# EXERCISE PROMPT
Everything from the line that contains "KW Sluggo (677, 1388)" to the end of the data below is to be reproduced verbatim; leave all else out.

+===+

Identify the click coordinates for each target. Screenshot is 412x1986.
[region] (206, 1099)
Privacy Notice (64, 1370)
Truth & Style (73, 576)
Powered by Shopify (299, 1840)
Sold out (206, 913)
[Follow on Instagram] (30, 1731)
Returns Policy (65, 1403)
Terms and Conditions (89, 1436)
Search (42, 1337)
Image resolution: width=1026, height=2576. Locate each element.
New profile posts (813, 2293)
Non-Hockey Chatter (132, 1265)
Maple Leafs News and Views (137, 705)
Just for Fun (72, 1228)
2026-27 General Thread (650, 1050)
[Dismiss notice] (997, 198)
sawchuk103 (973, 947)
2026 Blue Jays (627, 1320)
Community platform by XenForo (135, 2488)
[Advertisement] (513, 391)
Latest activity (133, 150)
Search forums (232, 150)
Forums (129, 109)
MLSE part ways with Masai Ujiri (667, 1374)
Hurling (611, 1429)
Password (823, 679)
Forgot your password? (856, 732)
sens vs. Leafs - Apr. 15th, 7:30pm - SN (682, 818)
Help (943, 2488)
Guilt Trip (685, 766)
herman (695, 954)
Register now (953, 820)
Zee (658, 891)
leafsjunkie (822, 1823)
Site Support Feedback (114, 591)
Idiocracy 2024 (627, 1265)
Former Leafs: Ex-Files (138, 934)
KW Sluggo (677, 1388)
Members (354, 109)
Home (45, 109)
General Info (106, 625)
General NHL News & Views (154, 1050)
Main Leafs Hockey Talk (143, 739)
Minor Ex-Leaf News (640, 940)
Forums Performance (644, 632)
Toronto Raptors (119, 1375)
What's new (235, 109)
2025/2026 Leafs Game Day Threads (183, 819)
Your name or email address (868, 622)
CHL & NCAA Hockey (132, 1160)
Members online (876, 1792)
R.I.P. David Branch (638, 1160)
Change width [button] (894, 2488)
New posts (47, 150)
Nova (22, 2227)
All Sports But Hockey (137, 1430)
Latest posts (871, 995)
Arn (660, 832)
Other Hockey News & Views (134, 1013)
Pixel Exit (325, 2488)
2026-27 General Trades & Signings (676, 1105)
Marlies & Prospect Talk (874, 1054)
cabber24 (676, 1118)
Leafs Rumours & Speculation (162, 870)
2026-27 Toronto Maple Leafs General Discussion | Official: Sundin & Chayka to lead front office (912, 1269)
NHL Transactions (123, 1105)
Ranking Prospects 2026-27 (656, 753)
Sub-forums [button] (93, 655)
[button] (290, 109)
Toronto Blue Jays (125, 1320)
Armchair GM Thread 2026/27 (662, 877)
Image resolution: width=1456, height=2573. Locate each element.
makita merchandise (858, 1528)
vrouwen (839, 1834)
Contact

+===+

# TASK SOLUTION
KW Sluggo (677, 1388)
Members (354, 109)
Home (45, 109)
General Info (106, 625)
General NHL News & Views (154, 1050)
Main Leafs Hockey Talk (143, 739)
Minor Ex-Leaf News (640, 940)
Forums Performance (644, 632)
Toronto Raptors (119, 1375)
What's new (235, 109)
2025/2026 Leafs Game Day Threads (183, 819)
Your name or email address (868, 622)
CHL & NCAA Hockey (132, 1160)
Members online (876, 1792)
R.I.P. David Branch (638, 1160)
Change width [button] (894, 2488)
New posts (47, 150)
Nova (22, 2227)
All Sports But Hockey (137, 1430)
Latest posts (871, 995)
Arn (660, 832)
Other Hockey News & Views (134, 1013)
Pixel Exit (325, 2488)
2026-27 General Trades & Signings (676, 1105)
Marlies & Prospect Talk (874, 1054)
cabber24 (676, 1118)
Leafs Rumours & Speculation (162, 870)
2026-27 Toronto Maple Leafs General Discussion | Official: Sundin & Chayka to lead front office (912, 1269)
NHL Transactions (123, 1105)
Ranking Prospects 2026-27 (656, 753)
Sub-forums [button] (93, 655)
[button] (290, 109)
Toronto Blue Jays (125, 1320)
Armchair GM Thread 2026/27 (662, 877)
Image resolution: width=1456, height=2573. Locate each element.
makita merchandise (858, 1528)
vrouwen (839, 1834)
Contact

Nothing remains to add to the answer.